L’ha detto a chiare lettere la settimana scorsa il primario di Ginecologia e Ostetricia all’ospedale di Forlì Claudio Bertellini: rimandare troppo la maternità espone le donne ad un alto rischio di non riuscire a diventare mamme, una volta che decidono di provarci.
E c’è chi, per non esporsi troppo al pericolo, si premunisce. Oltre 500 donne in Italia hanno scelto di ricorrere al “social egg freezing”, l’intervento che consente di conservare – attraverso il congelamento gli ovociti – con l’idea di utilizzarli solo più avanti. Per farlo, si fa quello che in genere succede all’inizio di un ciclo di procreazione medicalmente assistita: ci si sottopone, cioè, ad una stimolazione ovarica, prima con punture sottocutanee e poi monitorate in ospedale. Quando i follicoli sono pronti vengono prelevati con un piccolo intervento e subito congelati.
E la legge 40, con tutte le sue restrizioni? In questo caso no problem: gli ovociti non sono fecondati e il social freezing ha semaforo verde. Meno sul fronte economico, forse, visto che costa tra i 2mila e i 3mila euro, cifra alla quale va aggiunta una “tassa” di 200/300 euro all’anno per il deposito. La scelta è possibile in maniera abbastanza omogenea sul territorio nazionale, visto che la crioconservazione degli ovociti si effettua in 121 centri, metà pubblici e metà privati.

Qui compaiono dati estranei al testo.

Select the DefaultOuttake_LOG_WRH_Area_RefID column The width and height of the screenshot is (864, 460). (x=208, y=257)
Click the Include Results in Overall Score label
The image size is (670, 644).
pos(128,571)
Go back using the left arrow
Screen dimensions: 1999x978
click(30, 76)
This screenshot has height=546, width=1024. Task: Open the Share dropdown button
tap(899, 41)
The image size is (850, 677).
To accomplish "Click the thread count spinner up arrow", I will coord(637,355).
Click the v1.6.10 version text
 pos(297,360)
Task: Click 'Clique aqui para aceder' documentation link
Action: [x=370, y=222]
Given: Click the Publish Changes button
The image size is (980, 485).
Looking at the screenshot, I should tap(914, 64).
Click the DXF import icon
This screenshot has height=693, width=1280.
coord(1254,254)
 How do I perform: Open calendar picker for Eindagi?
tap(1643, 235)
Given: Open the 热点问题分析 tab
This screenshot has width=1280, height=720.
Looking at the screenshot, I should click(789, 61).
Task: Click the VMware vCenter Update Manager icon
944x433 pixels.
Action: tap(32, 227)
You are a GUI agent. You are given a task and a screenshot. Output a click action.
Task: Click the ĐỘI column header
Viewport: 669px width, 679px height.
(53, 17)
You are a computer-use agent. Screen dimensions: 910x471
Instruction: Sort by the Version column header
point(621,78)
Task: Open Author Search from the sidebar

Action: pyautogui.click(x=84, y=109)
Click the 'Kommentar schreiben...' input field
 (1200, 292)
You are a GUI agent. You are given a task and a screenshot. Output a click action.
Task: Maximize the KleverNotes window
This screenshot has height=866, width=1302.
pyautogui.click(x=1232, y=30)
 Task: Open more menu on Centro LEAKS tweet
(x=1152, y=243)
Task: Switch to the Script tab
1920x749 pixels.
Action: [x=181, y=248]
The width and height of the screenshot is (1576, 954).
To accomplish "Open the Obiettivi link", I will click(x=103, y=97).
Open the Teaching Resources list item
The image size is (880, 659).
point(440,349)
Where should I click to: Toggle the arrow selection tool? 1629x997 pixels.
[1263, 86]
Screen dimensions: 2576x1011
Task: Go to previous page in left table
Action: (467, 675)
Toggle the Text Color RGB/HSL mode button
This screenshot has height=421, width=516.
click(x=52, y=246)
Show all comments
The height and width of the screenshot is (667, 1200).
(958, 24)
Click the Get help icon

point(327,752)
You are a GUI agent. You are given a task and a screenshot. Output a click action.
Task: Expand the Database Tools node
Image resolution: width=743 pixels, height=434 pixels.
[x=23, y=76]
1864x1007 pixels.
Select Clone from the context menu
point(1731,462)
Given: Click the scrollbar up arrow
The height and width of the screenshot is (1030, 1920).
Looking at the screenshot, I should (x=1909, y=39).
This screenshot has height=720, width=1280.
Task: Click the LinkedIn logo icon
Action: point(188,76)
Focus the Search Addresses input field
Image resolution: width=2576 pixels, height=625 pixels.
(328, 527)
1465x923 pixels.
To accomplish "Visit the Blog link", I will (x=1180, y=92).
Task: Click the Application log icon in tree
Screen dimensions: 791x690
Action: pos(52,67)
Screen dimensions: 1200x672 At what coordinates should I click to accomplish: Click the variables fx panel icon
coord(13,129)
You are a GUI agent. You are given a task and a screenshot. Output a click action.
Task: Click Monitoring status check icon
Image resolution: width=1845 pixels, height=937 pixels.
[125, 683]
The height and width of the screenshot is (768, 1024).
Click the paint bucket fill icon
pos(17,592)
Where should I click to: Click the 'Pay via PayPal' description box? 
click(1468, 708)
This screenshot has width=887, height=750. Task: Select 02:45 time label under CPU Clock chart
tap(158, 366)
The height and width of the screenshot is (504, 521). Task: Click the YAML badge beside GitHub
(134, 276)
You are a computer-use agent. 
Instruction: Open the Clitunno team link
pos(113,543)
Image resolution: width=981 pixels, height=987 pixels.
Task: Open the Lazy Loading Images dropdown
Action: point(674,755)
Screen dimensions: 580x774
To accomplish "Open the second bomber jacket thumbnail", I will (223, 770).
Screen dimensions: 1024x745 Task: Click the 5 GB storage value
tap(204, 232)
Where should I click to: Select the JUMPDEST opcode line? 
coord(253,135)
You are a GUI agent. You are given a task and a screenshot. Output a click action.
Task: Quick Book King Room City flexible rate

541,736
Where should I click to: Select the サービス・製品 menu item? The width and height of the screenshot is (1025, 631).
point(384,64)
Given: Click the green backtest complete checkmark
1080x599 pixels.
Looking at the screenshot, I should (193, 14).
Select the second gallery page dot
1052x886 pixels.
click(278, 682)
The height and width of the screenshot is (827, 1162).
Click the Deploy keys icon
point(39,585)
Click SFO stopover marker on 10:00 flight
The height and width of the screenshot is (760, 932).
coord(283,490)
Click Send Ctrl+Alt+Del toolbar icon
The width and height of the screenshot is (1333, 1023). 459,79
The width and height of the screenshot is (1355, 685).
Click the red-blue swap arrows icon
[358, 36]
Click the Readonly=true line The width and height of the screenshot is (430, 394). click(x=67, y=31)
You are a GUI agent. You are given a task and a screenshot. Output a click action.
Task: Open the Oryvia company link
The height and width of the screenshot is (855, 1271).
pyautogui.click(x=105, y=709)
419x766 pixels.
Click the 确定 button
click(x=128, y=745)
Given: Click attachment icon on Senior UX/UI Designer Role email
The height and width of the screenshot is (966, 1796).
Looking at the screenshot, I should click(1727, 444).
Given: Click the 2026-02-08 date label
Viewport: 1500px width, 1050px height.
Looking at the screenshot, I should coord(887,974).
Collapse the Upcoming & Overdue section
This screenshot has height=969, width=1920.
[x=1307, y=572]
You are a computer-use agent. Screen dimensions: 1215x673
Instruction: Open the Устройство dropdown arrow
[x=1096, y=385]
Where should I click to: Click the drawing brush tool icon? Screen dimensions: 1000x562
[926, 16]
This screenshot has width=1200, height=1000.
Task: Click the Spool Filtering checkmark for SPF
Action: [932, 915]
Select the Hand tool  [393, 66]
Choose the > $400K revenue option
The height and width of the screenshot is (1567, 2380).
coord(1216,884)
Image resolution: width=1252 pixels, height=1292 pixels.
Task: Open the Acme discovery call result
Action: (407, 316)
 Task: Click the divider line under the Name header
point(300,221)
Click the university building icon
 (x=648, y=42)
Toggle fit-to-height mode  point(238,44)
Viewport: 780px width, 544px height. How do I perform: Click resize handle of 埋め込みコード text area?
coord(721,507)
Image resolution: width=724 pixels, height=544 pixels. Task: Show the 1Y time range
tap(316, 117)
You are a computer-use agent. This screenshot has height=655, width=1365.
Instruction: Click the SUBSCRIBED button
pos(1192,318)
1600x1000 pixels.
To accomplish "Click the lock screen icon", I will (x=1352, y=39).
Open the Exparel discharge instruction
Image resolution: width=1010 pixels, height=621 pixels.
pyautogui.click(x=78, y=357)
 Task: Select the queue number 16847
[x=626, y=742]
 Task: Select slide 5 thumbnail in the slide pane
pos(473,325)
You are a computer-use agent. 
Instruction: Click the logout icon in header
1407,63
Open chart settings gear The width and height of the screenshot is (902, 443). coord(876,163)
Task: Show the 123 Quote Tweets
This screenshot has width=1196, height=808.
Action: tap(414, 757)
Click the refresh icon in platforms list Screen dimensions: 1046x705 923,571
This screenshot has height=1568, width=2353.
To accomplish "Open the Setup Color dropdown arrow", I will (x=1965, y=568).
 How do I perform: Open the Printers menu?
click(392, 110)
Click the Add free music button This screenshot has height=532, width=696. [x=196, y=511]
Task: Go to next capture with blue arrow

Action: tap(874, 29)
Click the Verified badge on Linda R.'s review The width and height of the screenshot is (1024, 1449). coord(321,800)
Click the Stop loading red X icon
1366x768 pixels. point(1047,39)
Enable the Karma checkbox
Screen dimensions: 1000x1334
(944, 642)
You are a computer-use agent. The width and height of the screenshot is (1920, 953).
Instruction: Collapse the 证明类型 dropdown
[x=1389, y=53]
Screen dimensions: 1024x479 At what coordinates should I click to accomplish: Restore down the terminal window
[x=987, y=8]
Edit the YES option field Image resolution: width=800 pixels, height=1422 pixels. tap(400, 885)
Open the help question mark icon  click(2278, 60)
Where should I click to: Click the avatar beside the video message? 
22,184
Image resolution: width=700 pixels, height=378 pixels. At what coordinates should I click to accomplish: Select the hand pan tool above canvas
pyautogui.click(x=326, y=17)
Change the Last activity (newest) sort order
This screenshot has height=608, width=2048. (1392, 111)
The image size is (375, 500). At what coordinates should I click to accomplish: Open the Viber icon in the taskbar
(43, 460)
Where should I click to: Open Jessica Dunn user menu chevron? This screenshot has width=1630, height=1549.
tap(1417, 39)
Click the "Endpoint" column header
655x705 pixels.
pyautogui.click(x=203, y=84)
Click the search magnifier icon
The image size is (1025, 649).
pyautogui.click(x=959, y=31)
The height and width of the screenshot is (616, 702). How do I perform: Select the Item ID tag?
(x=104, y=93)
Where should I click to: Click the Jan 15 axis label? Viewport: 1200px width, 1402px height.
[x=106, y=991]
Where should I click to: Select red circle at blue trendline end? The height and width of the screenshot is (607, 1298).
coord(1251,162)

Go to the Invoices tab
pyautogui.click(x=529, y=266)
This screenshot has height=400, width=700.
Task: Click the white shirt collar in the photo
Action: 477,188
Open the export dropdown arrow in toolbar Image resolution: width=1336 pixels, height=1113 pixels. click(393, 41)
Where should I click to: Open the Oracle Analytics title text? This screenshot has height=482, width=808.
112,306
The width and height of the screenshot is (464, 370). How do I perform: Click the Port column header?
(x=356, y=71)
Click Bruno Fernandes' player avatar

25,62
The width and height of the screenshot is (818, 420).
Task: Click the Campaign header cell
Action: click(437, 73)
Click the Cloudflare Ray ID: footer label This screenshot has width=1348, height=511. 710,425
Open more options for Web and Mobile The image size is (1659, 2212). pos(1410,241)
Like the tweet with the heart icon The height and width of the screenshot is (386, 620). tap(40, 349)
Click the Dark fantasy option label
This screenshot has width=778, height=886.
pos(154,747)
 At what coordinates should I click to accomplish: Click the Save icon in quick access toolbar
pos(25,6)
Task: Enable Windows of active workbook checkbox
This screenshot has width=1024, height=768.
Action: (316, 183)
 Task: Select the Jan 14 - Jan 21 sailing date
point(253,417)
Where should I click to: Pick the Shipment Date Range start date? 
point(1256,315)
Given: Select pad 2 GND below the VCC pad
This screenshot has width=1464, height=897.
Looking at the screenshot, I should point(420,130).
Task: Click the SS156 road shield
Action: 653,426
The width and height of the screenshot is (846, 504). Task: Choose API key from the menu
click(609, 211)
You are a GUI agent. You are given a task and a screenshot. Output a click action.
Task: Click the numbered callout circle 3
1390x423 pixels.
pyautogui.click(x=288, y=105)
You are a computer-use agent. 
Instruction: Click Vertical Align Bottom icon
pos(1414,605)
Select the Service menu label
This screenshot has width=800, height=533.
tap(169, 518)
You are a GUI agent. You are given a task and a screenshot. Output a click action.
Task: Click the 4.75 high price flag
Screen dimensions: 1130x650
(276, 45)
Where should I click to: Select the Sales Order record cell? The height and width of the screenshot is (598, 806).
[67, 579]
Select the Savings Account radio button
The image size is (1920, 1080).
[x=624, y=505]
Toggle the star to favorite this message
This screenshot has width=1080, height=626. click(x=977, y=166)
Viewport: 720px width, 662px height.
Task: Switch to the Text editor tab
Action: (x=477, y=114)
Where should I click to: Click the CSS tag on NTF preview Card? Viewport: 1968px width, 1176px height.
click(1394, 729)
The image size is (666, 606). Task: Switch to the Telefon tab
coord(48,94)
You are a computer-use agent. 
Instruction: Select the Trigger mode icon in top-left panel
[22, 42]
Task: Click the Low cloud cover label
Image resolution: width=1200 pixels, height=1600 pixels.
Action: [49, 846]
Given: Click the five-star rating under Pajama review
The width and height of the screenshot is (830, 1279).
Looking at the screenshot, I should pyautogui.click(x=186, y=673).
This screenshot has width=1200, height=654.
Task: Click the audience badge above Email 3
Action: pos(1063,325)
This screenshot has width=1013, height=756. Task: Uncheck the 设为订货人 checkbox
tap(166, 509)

All’estero il social freezing è più diffuso che da noi, dove le donne sono informate di averne la possibilità fin da giovani. Diverso in Italia, dove chi decide di congelare gli ovociti è in genere già in un’età a rischio fallimento sul fronte maternità. Peccato, visto che le possibilità future di fecondazione restano inesorabilmente legate all’età della donna.